**Problem 1:** In the text about the Take That single "Once You've Tasted Love," what was the song's highest position on the UK Singles Chart?
**Problem 2:** Carry on the text about the Take That single "Once You've Tasted Love" from its final sentence.

**Selected excerpt:**
..............................
Single by Take That

from the album Take That & Party
- B-side: "Guess Who Tasted Love"
- Released: 27 January 1992
- Genre: Pop; dance; hi-NRG;
- Length: 3:33
- Label: RCA
- Songwriter: Gary Barlow
- Producer: Duncan Bridgeman

Take That singles chronology
| "Promises" (1991) | "Once You've Tasted Love" (1992) | "It Only Takes a Minute" (1992) |

Alternative cover
- UK limited-edition 7-inch vinyl

Alternative cover
- UK limited-edition 12-inch vinyl

Music video
- "Once You've Tasted Love" on YouTube

= Once You've Tasted Love =

1992 single by Take That

"Once You've Tasted Love" is a song by British boy band Take That. Written by Gary Barlow and produced by Duncan Bridgeman, "Once You've Tasted Love" was released on 27 January 1992 as the third single from the band's debut album, Take That & Party (1992). It peaked at number 47 on the UK Singles Chart.
..............................
**Information supplied:**
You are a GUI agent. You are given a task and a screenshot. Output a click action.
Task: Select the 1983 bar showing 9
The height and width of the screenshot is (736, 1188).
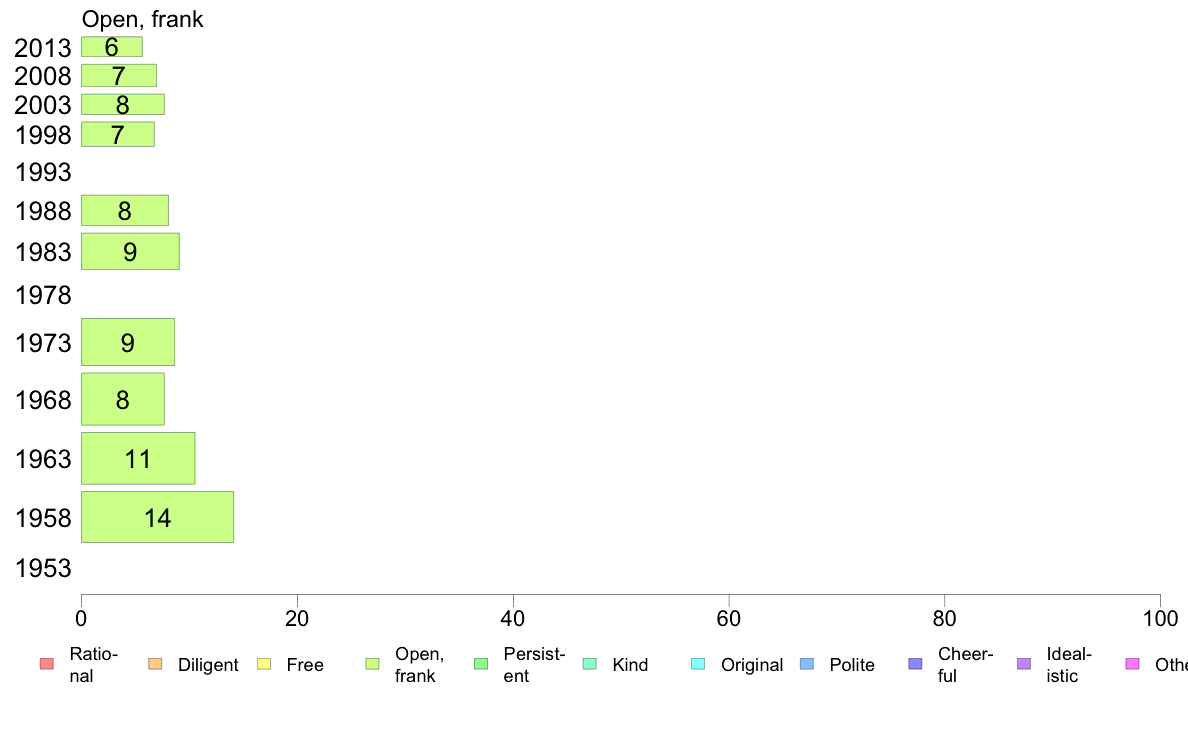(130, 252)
..............................
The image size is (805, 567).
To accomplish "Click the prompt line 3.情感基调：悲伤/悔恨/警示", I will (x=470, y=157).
..............................
**Exercise answer 1:** Number 47

**Exercise answer 2:**
==Critical reception==
Music Week wrote, "Irrespressibly bouncy with a sheen borrowed from PWL, it's actually a fairly decent song, but it tries a little too hard to steer a middle course between being a pop record and being a dance record, so could fail to realise its full potential. A tighter mix, geared in either direction, could do the trick." Simon Williams from NME said, "The synth-mungous likes of 'Once You've Tasted Love' and 'Promises' are amiably crass hi-NRG rompalongs, sort of Kajagoogoo gone Italian House."

==Music video==
The music video for the song was shot on a low budget in a warehouse. The band is shown performing the song against a white backdrop.

==Track listings==
Austrian CD single (PC45257)
1. "Once You've Tasted Love" (Aural Mix) – 8:12
2. "Guess Who Tasted Love" (Guess Who Mix) – 5:25
3. "Once You've Tasted Love" (Radio Version) – 3:33

UK 7-inch vinyl (PB45257)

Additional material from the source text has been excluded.